--- PROBLEM REQUIREMENTS ---
From the line containing "This screenshot has width=1366, height=768." onward, every line of the entries is to be set down exactly, the last line included.

BEGIN DATA SHOWN

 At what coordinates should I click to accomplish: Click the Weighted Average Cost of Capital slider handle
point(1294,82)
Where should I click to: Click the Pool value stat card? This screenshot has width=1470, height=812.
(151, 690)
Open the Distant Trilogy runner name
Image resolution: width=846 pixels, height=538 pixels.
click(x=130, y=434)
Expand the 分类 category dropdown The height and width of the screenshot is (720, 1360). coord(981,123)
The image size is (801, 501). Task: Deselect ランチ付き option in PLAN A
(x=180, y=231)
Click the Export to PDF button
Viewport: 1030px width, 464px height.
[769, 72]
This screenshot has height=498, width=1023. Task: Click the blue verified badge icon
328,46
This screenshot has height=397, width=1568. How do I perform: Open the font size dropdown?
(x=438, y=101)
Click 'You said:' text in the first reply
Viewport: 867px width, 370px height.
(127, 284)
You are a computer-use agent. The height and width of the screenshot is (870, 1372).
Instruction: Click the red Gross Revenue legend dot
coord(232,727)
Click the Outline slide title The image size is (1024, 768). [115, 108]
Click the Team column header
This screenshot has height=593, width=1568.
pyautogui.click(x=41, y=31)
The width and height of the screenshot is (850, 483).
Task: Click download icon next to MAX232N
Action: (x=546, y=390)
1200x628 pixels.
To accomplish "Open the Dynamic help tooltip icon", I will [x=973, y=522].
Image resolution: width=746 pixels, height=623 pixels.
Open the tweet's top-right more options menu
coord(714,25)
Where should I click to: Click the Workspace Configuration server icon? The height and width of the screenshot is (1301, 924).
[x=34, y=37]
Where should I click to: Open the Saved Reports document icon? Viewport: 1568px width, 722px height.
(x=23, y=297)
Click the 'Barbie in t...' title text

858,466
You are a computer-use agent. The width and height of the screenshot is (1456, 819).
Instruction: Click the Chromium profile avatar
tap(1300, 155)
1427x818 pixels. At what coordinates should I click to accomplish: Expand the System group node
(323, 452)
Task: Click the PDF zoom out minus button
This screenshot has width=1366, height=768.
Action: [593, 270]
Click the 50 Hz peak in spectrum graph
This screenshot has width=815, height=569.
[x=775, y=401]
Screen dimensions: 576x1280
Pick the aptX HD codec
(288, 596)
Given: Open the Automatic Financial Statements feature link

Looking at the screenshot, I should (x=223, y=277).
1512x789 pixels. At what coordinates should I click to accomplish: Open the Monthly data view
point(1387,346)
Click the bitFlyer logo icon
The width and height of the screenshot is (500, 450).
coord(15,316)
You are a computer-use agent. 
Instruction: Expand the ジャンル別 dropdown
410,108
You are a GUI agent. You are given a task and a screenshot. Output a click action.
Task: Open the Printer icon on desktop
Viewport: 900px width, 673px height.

END DATA SHOWN

--- RESPONSE ---
This screenshot has width=1366, height=768.
Action: [593, 270]
Click the 50 Hz peak in spectrum graph
This screenshot has width=815, height=569.
[x=775, y=401]
Screen dimensions: 576x1280
Pick the aptX HD codec
(288, 596)
Given: Open the Automatic Financial Statements feature link

Looking at the screenshot, I should (x=223, y=277).
1512x789 pixels. At what coordinates should I click to accomplish: Open the Monthly data view
point(1387,346)
Click the bitFlyer logo icon
The width and height of the screenshot is (500, 450).
coord(15,316)
You are a computer-use agent. 
Instruction: Expand the ジャンル別 dropdown
410,108
You are a GUI agent. You are given a task and a screenshot. Output a click action.
Task: Open the Printer icon on desktop
Viewport: 900px width, 673px height.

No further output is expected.